Most previous research when measuring improved organization performance due to IT investment excessively focuses on financial indicators such as return on investment, return on assets and ratio of expenses to income. Literature on organizational effectiveness showed that organizational performance should not be defined by financial indicators. Rather, it depends on how the organization is viewed. Effective performance of the organization can be measured by the organization’s ability to garner scarce resources and effectively turn them into valued outputs. The three main perspectives on organizational performance are: 1) Successful goal accomplishment is the appropriate measure of performance if the organization is viewed as rational, goal-seeking entities, successful; 2) degree of satisfaction of constituents such as employees and customs if the organization is viewed as coalitions of power constituencies; 3) last perspective holds organizations to be entities involved in a bargaining relationship with their surroundings, importing various scarce resources to be returned as valued outputs [22].
When measuring the extent to which data governance affects corporate performance, Kaplan and Norton (2000) identified four critical key perspectives that can be used.

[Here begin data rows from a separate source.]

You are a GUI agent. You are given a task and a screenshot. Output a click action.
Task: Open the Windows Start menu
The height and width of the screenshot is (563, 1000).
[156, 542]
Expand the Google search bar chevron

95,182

Data governance is associated with increasing productivity rather than financial impact [23]. Otto states that the most common business drivers of data governance initiatives are: 1) to ensure compliance; 2) enable decision-making; 3) improve customer satisfaction; 4) increase operational efficiency; 5) support business integration [16].
Data Integration
Data integration is a process of providing a user with a unified view of data that resides across multiple and heterogeneous data sources [24]. Data integration frees the user from knowledge about how data are structured at the sources and how they are reconciled in order to answer queries. Data integration is essential in large enterprises that own a multitude of data sources to produce data sets that can develop and improve cooperation among the units of the organization [25]. Ziegler & Dittrich (2004) give two reasons for data integration. Firstly, an integrated view is created to facilitate information access and reuse through a single information access point. Secondly, data from different sources provide a comprehensive basis for satisfying a certain information need or query. Data integration can be achieved using one of three approaches namely Application Integration (mediation), database federation and data warehousing [26]. Data integration is one of basic activities used to improve the quality of data as it can both reduce data structural and semantic heterogeneity and redundancy, and increase its availability and degree of completeness [24].
Corporate performance
The effective performance of an organization can be measured by the organization’s ability to garner scarce resources and effectively turn them into valued outputs. Literature on organizational effectiveness showed that organizational performance should not be defined by financial indicators but rather by how the organization is viewed [22]. Kaplan and Norton (2000) state that the performance measurement called the balance scorecard identified four critical key perspectives to be included in measuring corporate performance: financial, customer, internal business process, learning, and growth perspectives [23]. The business drivers of data governance initiatives are: 1) ensure compliance; 2) enable decisionmaking; 3) improve customer satisfaction; 4) increase operational efficiency; 5) support business integration. Therefore, balance scorecard is deemed to be a good measurement of the impact of data governance on corporate performance [1].
Conceptual Framework
A conceptual framework is a representation of the relationship you expect to see between your variables, or the characteristics or properties that you want to study. Conceptual frameworks can be written or visual and are generally developed based on a literature review of existing studies about your topic. A conceptual framework logically describes the relationship among the concepts applicable to the problem under investigation [3].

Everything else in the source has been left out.